Мне было десять лет. Лето и начало осени того года я запомнил не как непрерывный политический процесс, а как набор ярких, почти сюрреалистических образов: телевизор, лица взрослых, тревожные интонации, слова, смысл которых я понимал не до конца, но эмоциональный заряд ощущал сразу. Это было время, когда даже ребенок видел: привычный мир разваливается не где-то далеко, а прямо сейчас, на глазах.
Августовский путч
Август 1991 года. Я на даче в Подмосковье, в деревне Варюковка Шатурского района. Жара, трава, тихая деревенская медлительность, пруд, запах воды и нагретой земли. Все выглядит так, будто жизнь должна течь спокойно и по-летнему лениво. И вдруг телевизор начинает показывать «Лебединое озеро». Этот образ - один из сильнейших символов позднесоветской катастрофы. Даже ребенок сразу чувствовал: если вместо обычных передач по всем каналам идут балетные повторы, значит, в стране происходит что-то ненормальное.
Затем последовало заявление ГКЧП, сухое, канцелярское, холодное. Я не мог понять его содержания до конца, но видел реакцию взрослых. Бабушка побледнела. Дед закурил - резко, молча, тревожно. Вскоре стало ясно: в Москве танки.
Сами слова «танки в Москве» звучали как нарушение всех мыслимых законов жизни.
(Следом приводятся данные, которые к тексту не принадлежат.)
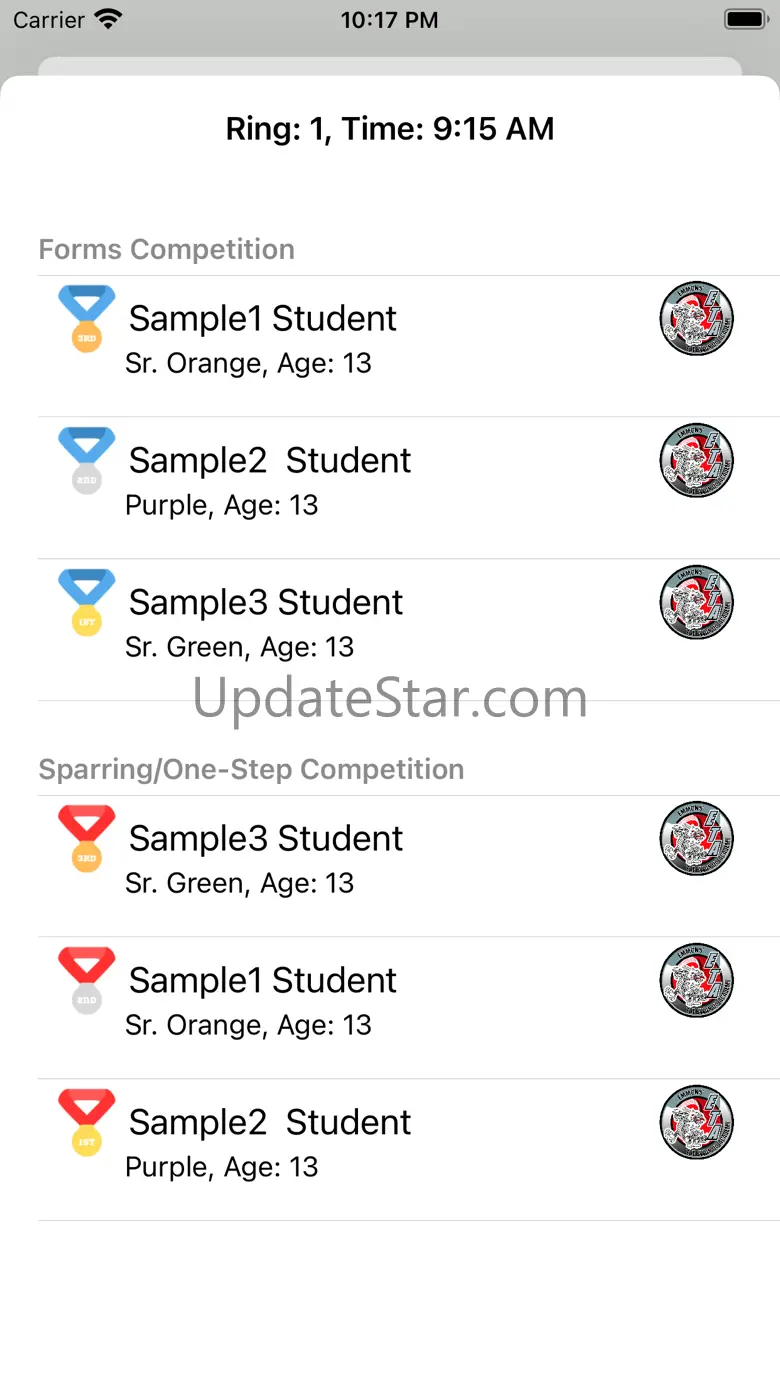
Task: Tap school logo beside Sample2 Student in Forms
Action: pos(697,461)
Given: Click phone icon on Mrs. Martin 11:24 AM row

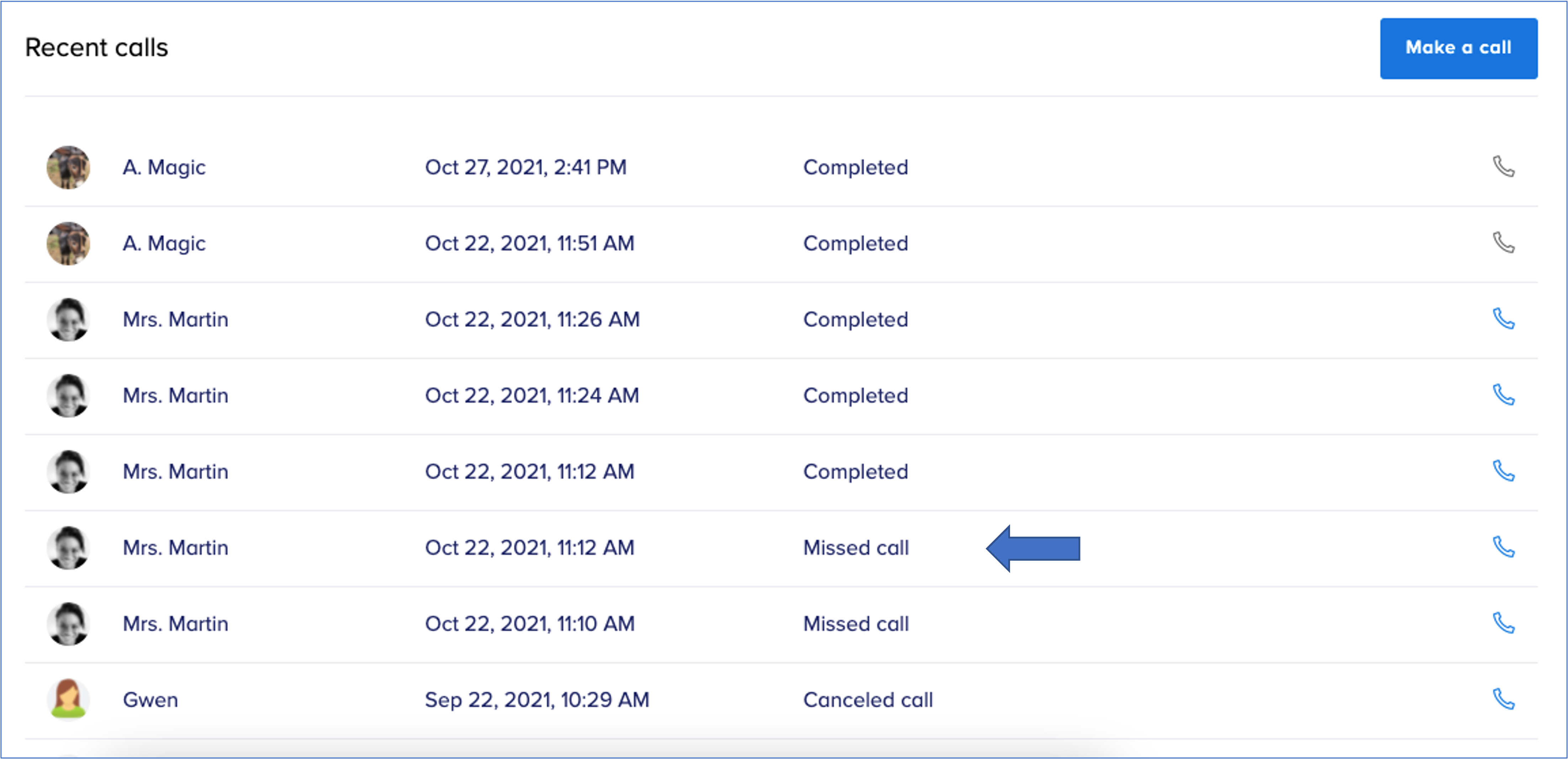Looking at the screenshot, I should tap(1503, 395).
Для ребенка Москва была местом метро, магазинов, школ, дворов, книжных прилавков, очередей, телевизора - но не войны. Танки принадлежали парадам, историческим фильмам, рассказам о Великой Отечественной. Их появление на улицах столицы означало, что история, которую прежде воспринимали как нечто прошлое, вернулась в самый центр современности.
Танки на Тверской
Москва XIX века, которую знал Загоскин, тоже видела военных, парады, церемониальные проезды, государственное величие. Но в августе 1991-го военная техника на улицах столицы означала не праздник силы, а угрозу. Танки на Тверской, бронетехника в центре, нервные сводки, слухи, баррикады - все это создавало ощущение реального риска. Казалось, что свобода последних лет, сколько бы условной она ни была, может кончиться за одно утро.
И все же Москва тогда сделала то, чего от нее, возможно, не ожидали. Люди вышли к Белому дому. Не все, конечно, но достаточно многие, чтобы исторический сценарий дал сбой. Это были разные люди: молодежь, интеллигенция, рабочие, случайные прохожие, романтики, антикоммунисты, просто те, кого возмутил сам факт попытки вернуть страну назад силой. Они строили баррикады, стояли перед техникой, спорили, дежурили, приносили еду и надеялись, что армия не пойдет до конца.
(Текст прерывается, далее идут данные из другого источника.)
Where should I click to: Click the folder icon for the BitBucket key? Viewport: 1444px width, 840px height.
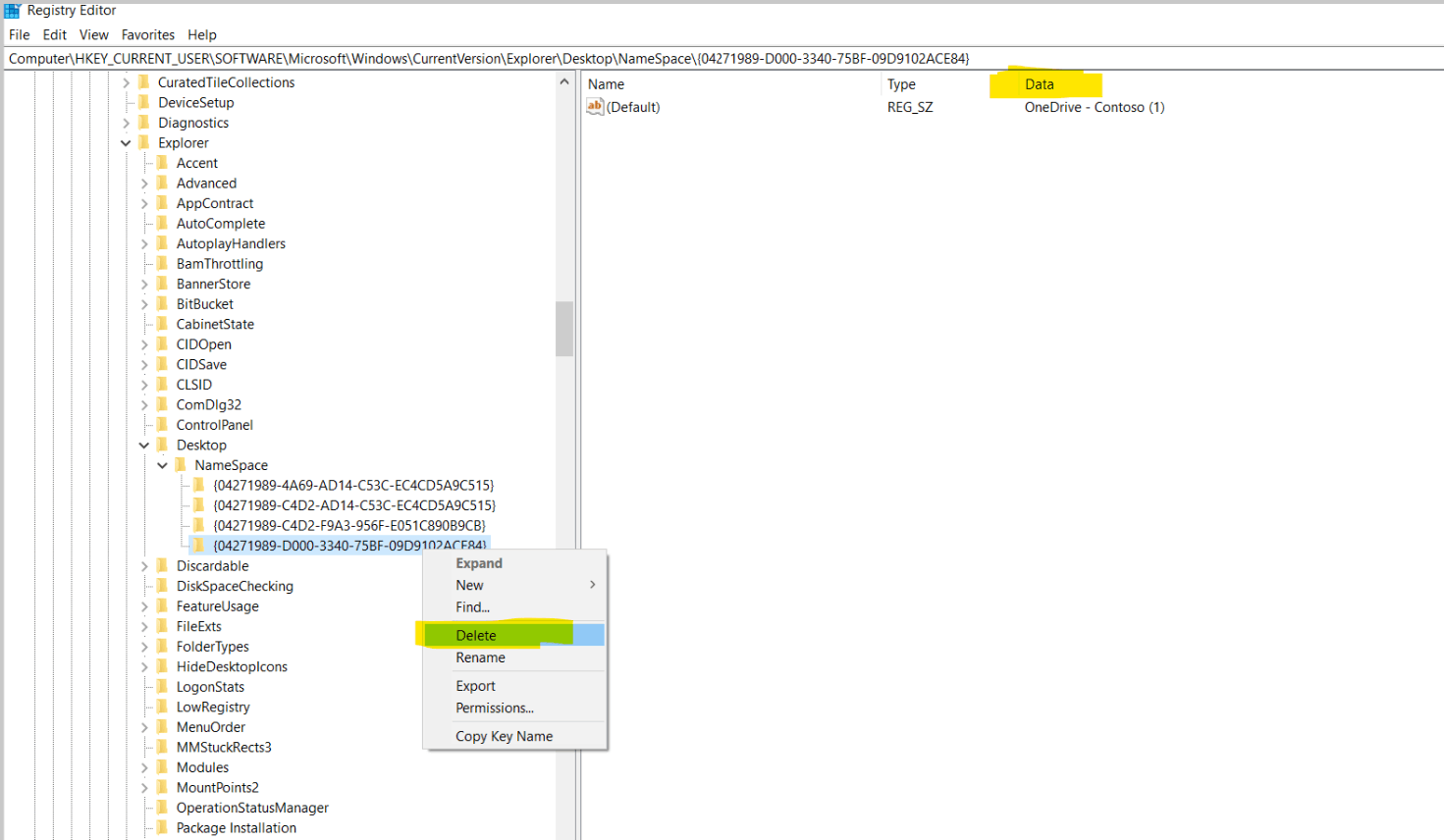point(162,303)
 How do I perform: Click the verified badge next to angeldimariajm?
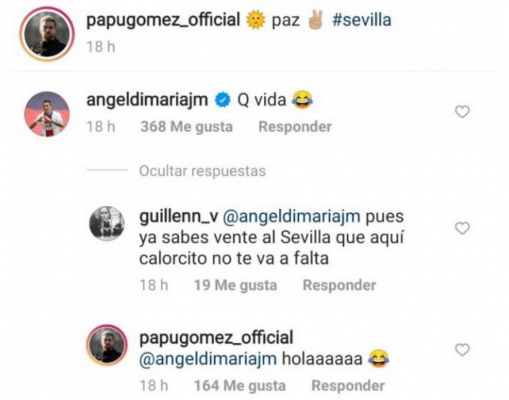click(x=223, y=100)
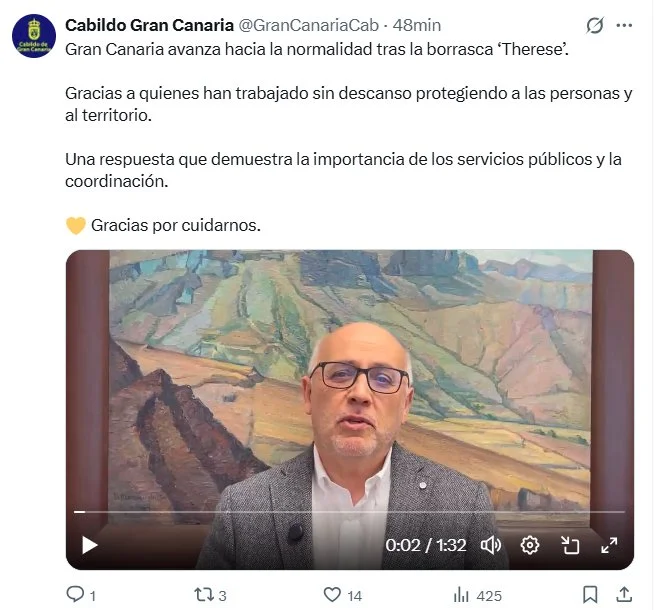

Я видел все это по телевизору, находясь далеко от центра событий, и именно в этом было что-то новое и сильное: история больше не приходила с запозданием, из учебников или рассказов. Она происходила в прямом эфире. Ельцин, стоящий на танке, толпа у Белого дома, возбужденные лица, ощущение драматического момента - все это производило огромное впечатление. Тогда многим казалось, что победила свобода. Сейчас, задним числом, я бы сказал осторожнее: победил один исторический миф, за которым вскоре пришли другие.
Конец империи
Декабрь 1991 года. Советский Союз перестает существовать. Формально - после Беловежских соглашений, фактически - как итог многолетнего внутреннего распада. Но для миллионов людей это выглядело почти невероятно: огромное государство, в котором они родились и которое казалось вечным, исчезло практически без войны за центр, без последнего грандиозного сражения, почти канцелярским жестом.
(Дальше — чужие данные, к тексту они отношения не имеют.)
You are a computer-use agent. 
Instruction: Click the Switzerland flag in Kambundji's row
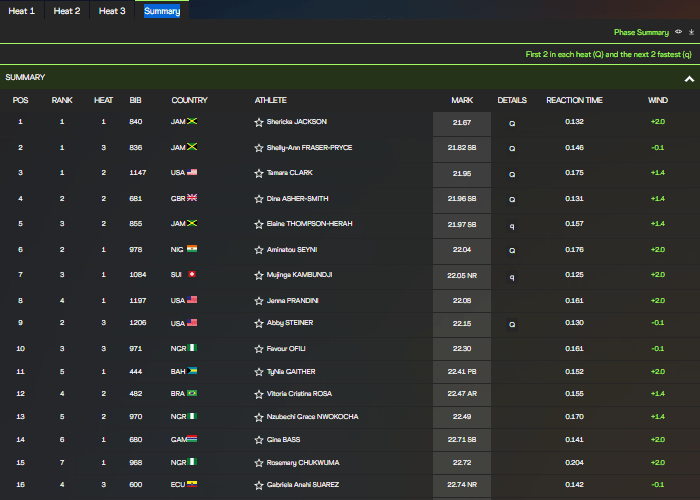(191, 274)
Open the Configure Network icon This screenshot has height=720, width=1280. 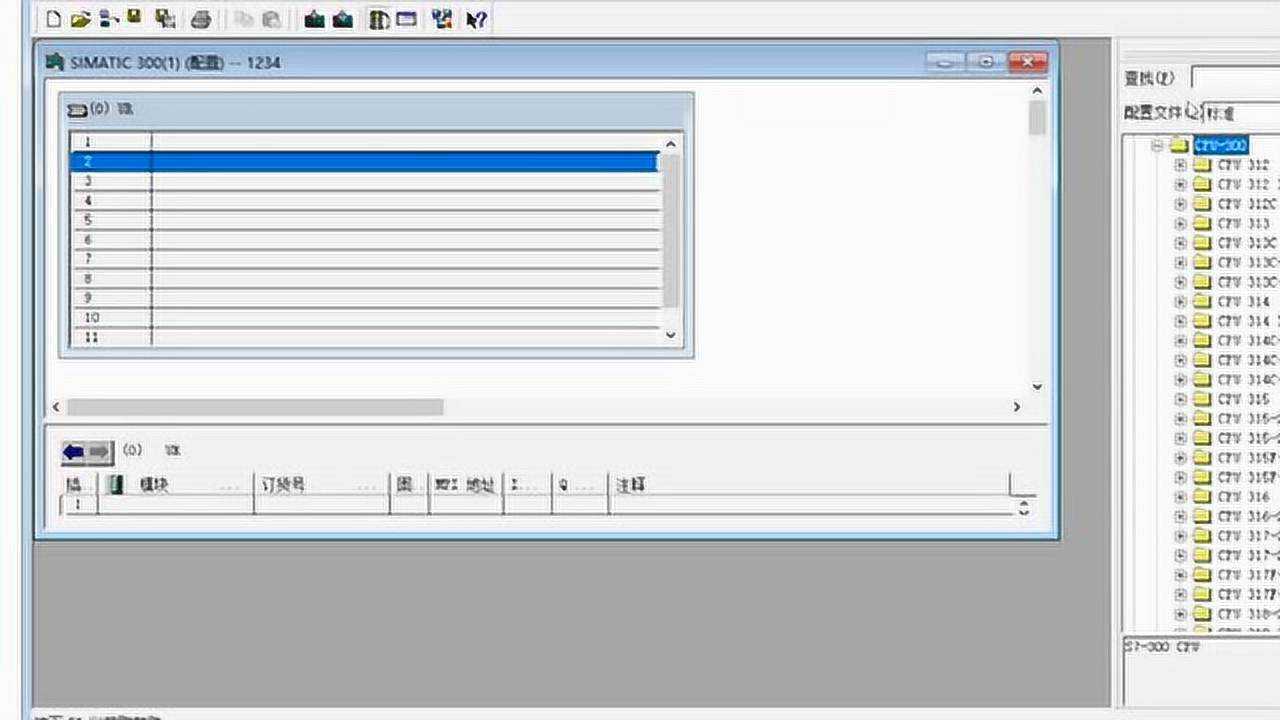coord(442,18)
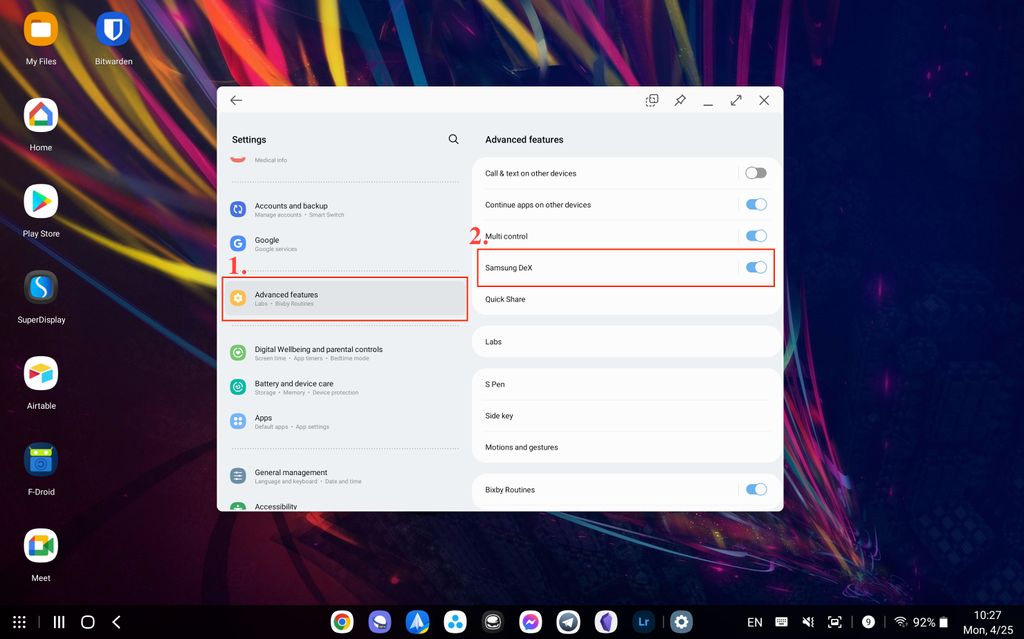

25 декабря 1991 года красный флаг был спущен над Кремлем, и на его месте подняли триколор. Я смотрел это по телевизору и, как многие дети, не чувствовал всей глубины происходящего. Для меня это была смена символа, красивая, но еще не наполненная личным смыслом. Для моих родителей все было иначе. Для них вместе с этим флагом заканчивался целый мир - не обязательно любимый, не обязательно справедливый, но привычный, понятный, построенный вокруг набора устойчивых представлений о государстве, карьере, будущем, социальной лестнице и общей реальности.